[Exercise requirements] Below are entries; repeat exactly, and nothing else, the lines from the one holding "Viewport: 515px width, 265px" through the one holding "Task: Focus the email, phone or Skype field", inclusive. Leave the pictures out.

[Working data]
::::::

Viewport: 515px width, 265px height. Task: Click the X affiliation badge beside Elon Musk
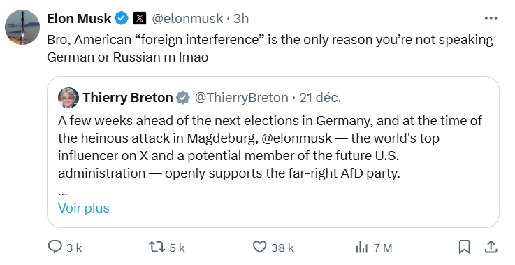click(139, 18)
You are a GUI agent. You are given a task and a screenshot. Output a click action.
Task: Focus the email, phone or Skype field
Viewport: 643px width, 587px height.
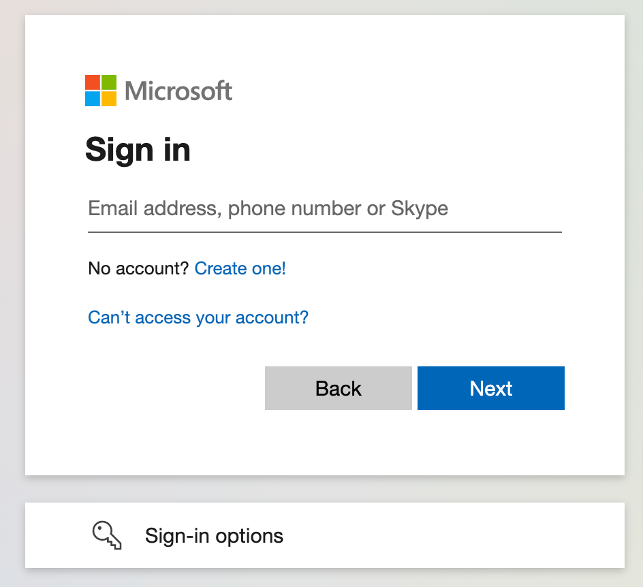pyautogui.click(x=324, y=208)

::::::

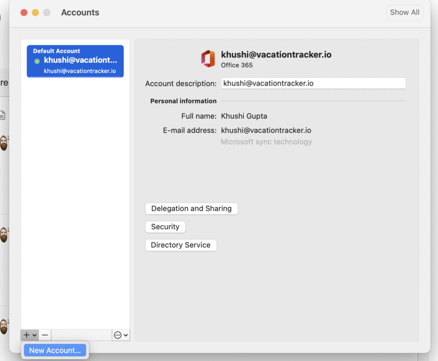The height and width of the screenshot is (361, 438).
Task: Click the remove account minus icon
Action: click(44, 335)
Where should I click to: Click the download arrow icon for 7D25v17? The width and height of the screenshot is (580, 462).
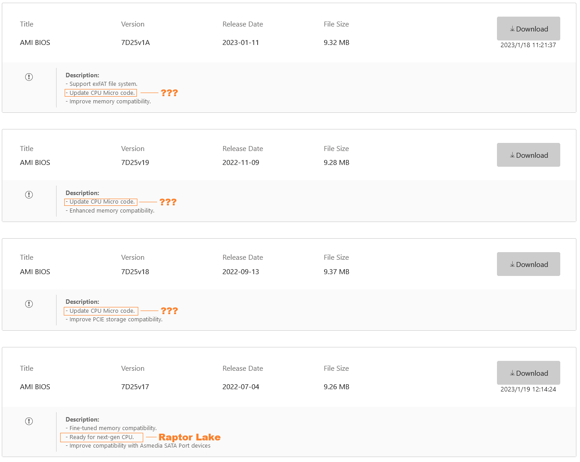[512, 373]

::::::

[Your response]
Viewport: 515px width, 265px height. Task: Click the X affiliation badge beside Elon Musk
click(139, 18)
You are a GUI agent. You are given a task and a screenshot. Output a click action.
Task: Focus the email, phone or Skype field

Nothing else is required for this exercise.